▶ WORK REQUEST
Please return every line in the following data that includes the string "This".

(DATA)

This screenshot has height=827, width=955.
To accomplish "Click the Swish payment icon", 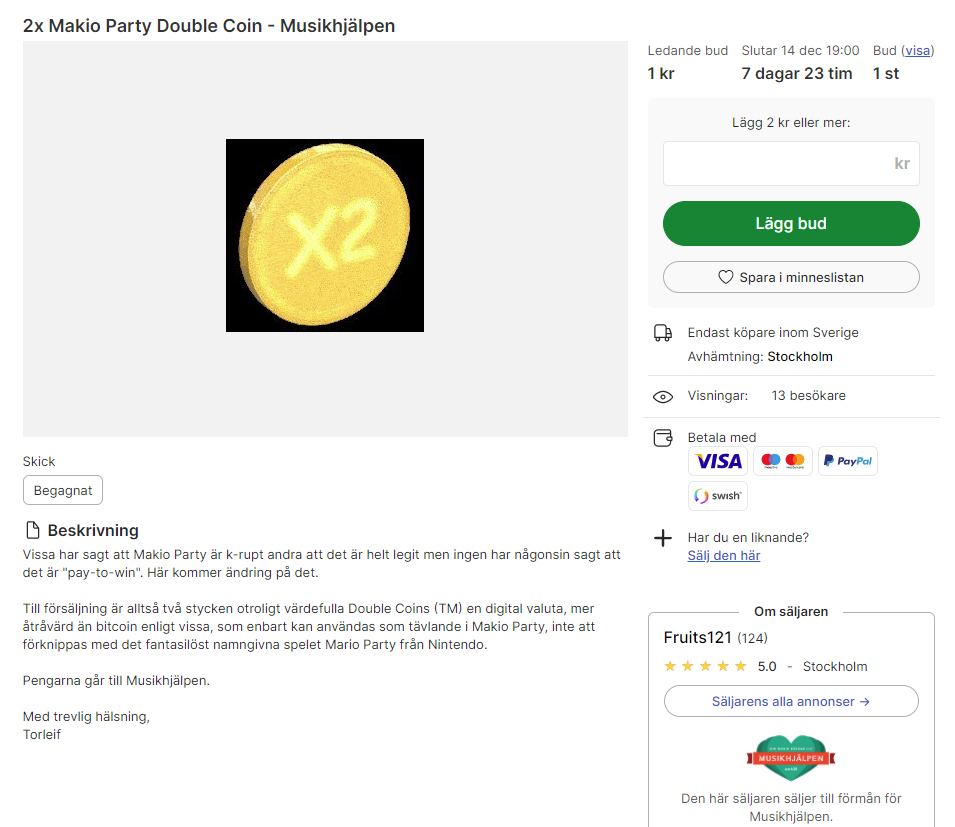I will pyautogui.click(x=718, y=496).
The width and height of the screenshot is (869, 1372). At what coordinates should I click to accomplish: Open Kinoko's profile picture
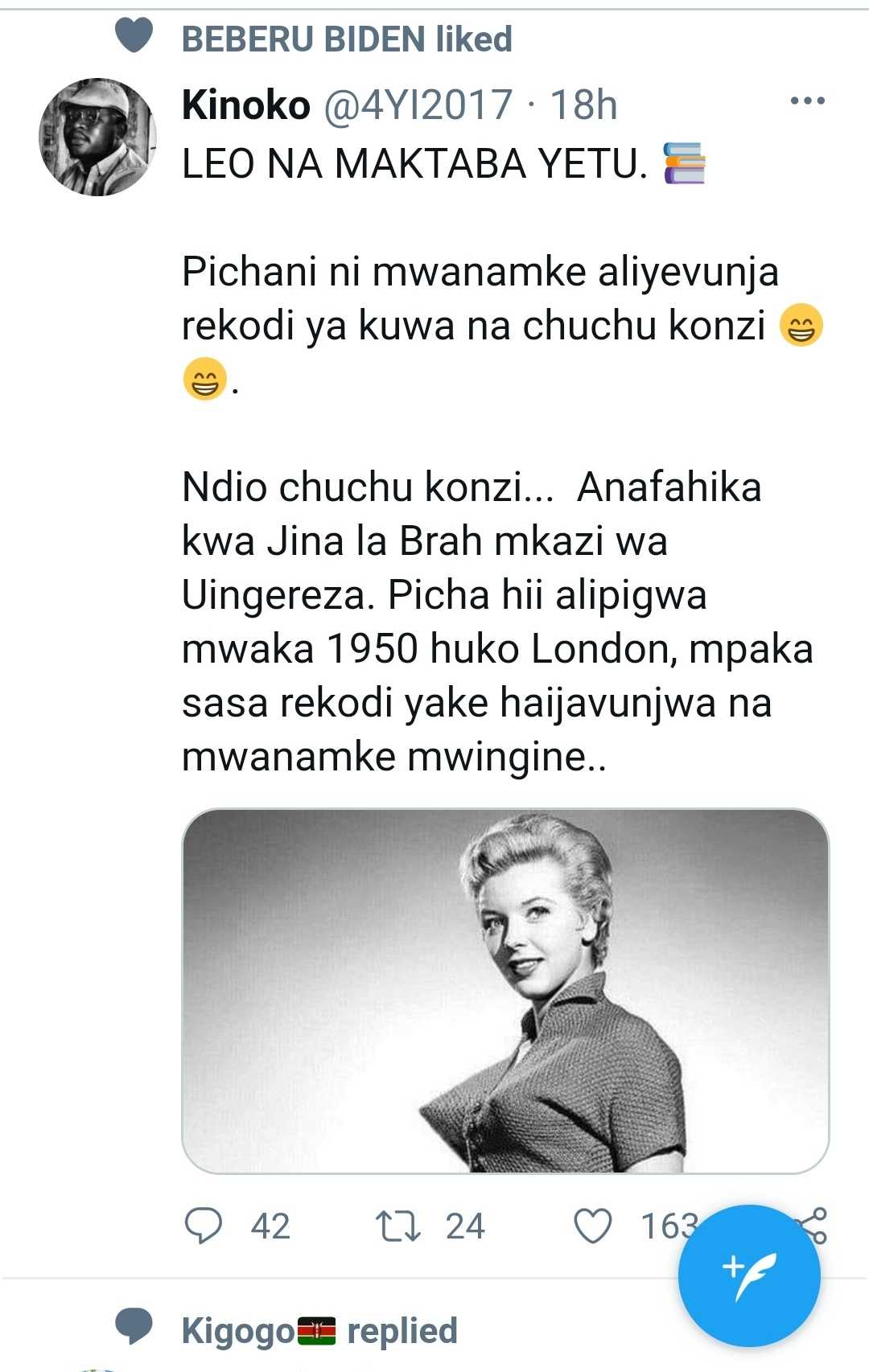click(x=97, y=137)
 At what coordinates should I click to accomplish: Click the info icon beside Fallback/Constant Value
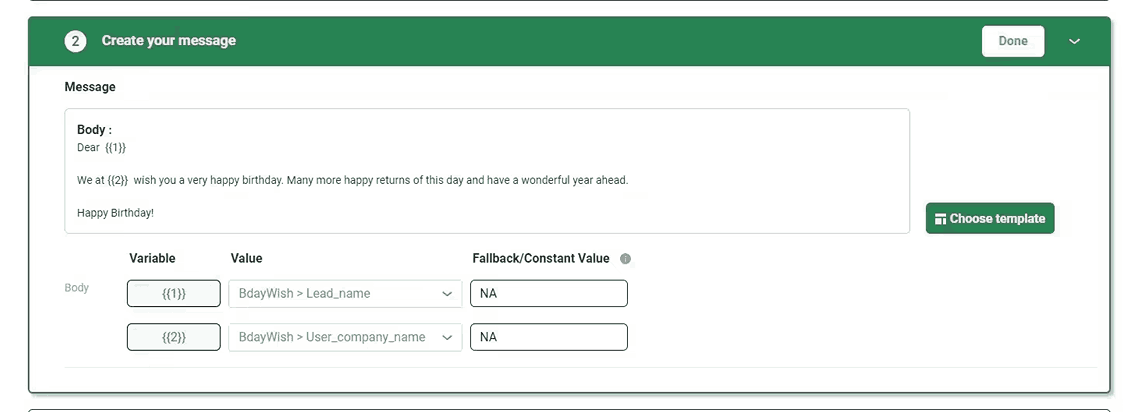(x=625, y=259)
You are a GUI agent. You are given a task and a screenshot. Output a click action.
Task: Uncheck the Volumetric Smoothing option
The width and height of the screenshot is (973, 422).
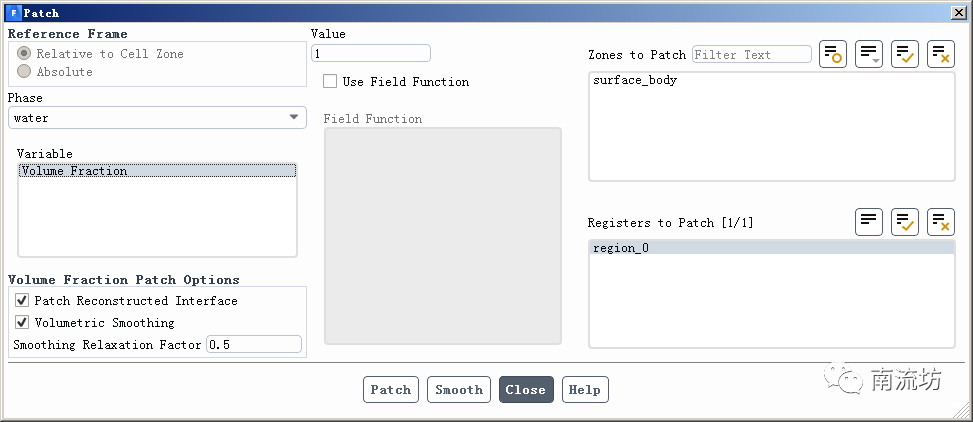point(22,323)
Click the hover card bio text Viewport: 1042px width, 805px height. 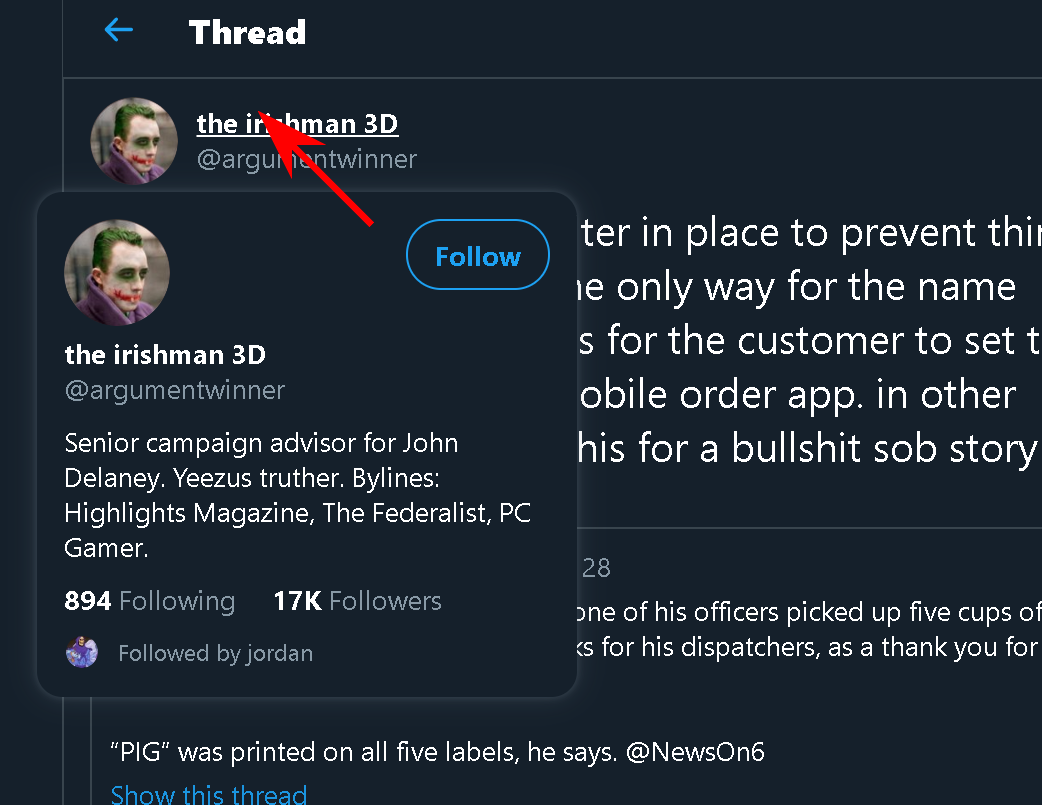297,495
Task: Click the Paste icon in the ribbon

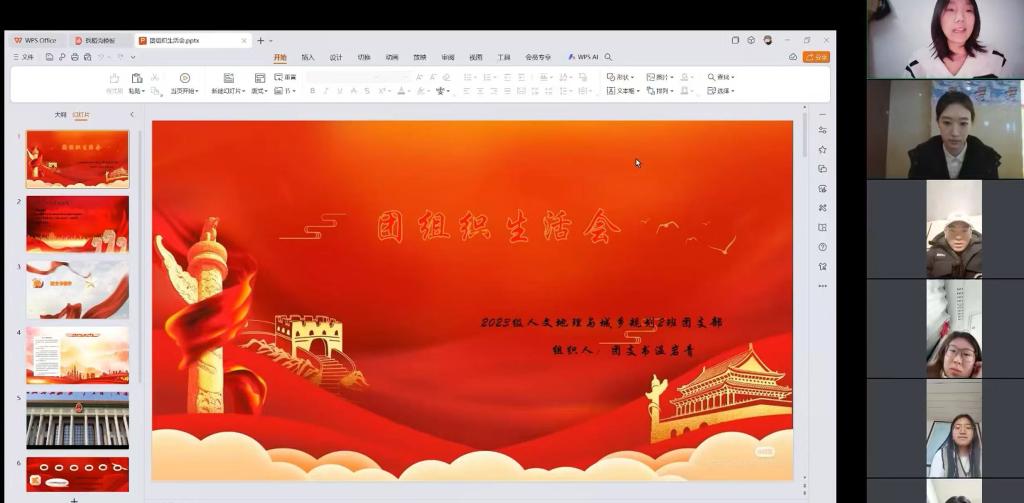Action: pos(135,79)
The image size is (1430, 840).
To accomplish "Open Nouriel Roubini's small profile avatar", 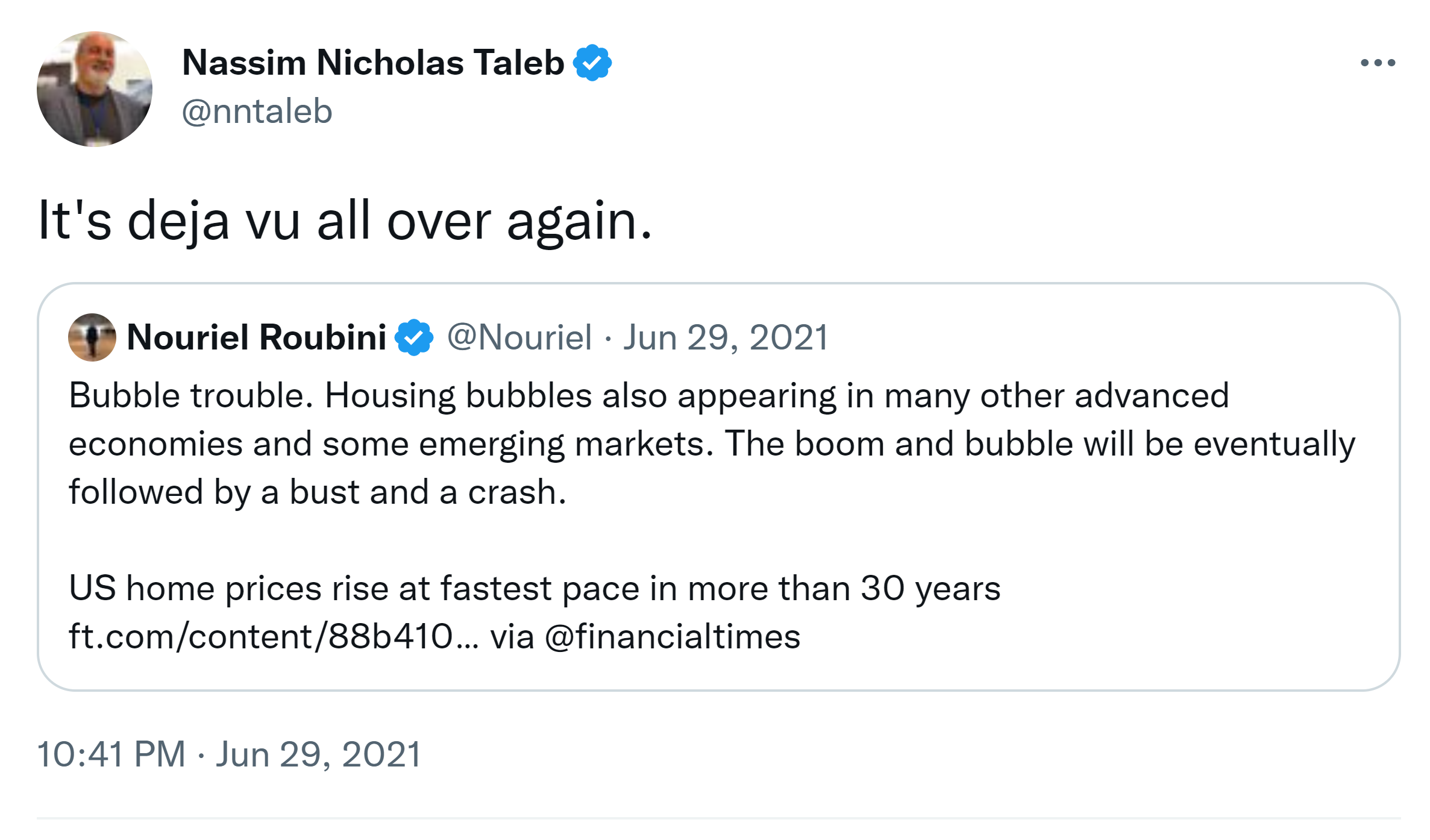I will pos(92,337).
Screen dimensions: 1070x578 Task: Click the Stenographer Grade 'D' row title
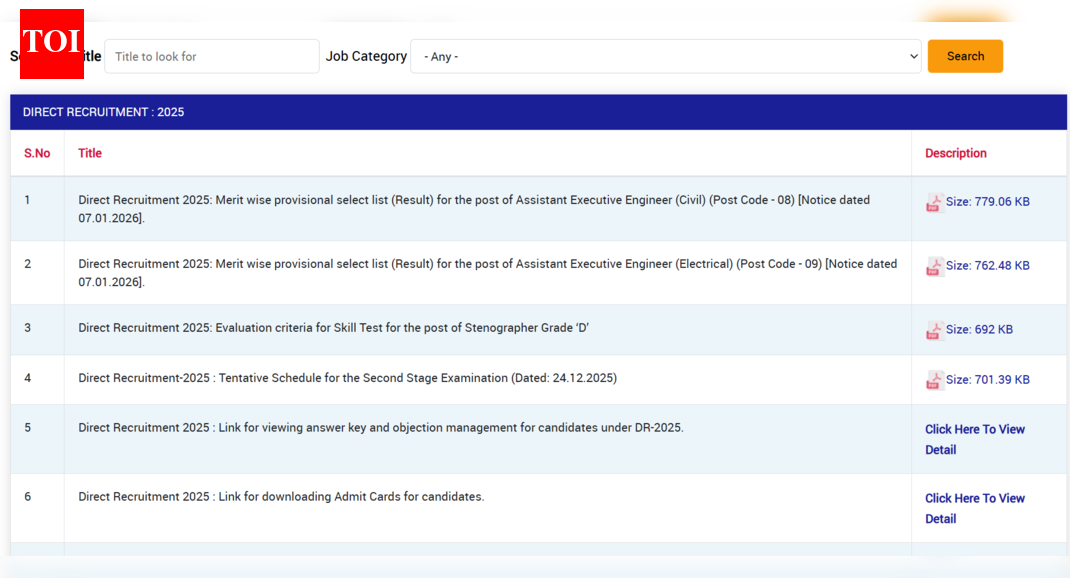(333, 329)
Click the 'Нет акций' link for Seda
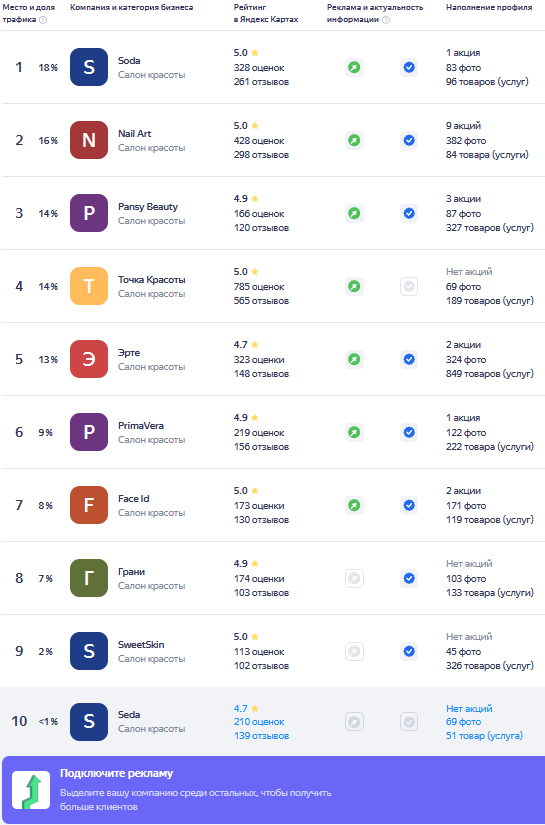The width and height of the screenshot is (545, 825). tap(469, 709)
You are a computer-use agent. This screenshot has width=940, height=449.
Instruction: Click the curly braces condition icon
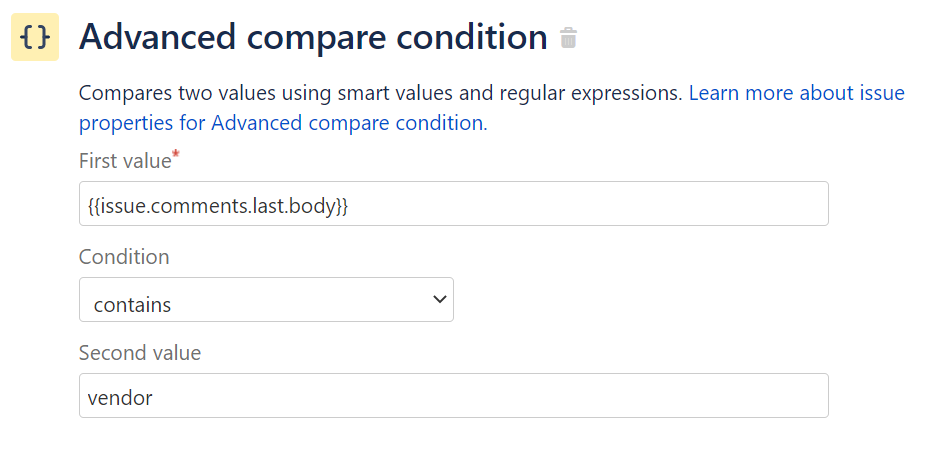click(x=35, y=38)
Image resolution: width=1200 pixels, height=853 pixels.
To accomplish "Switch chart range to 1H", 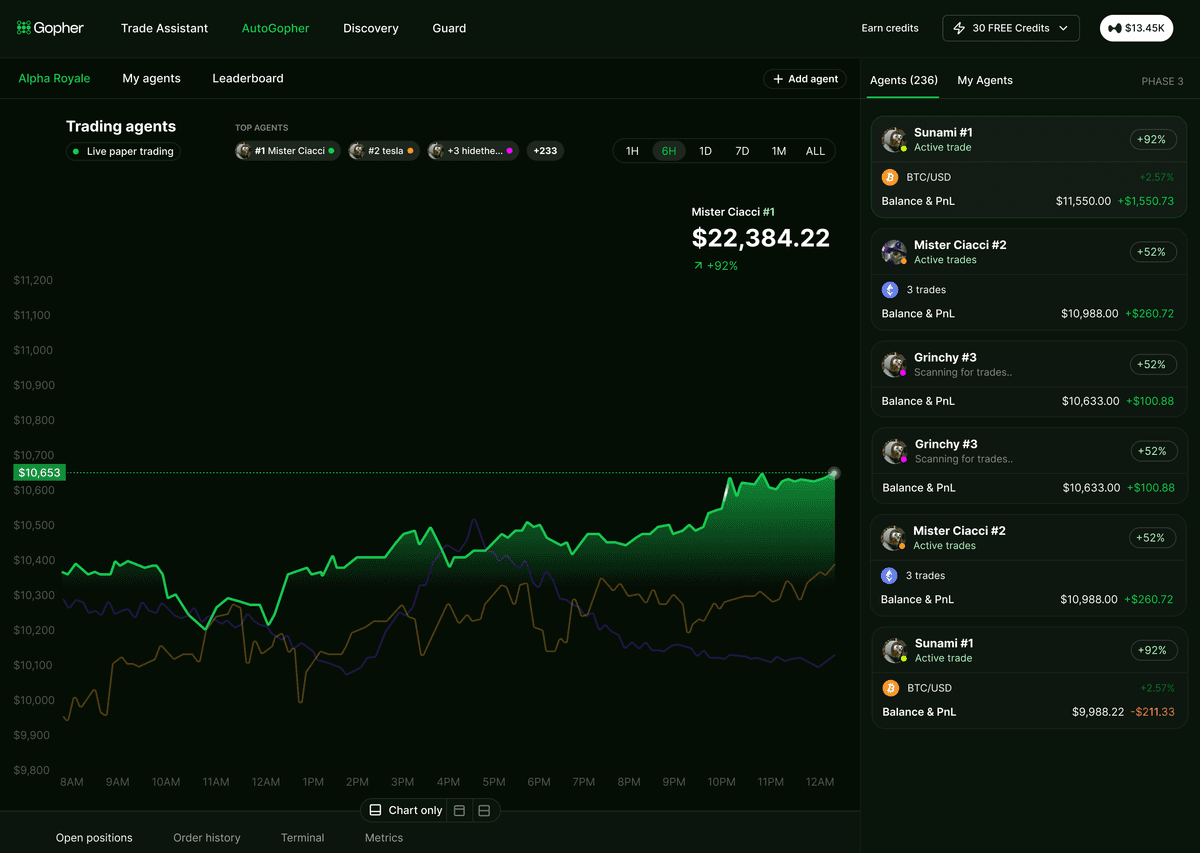I will coord(632,151).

(End DATA)

▶ YOUR SOLUTION
This screenshot has height=827, width=955.
You are a computer-use agent. This screenshot has width=940, height=449.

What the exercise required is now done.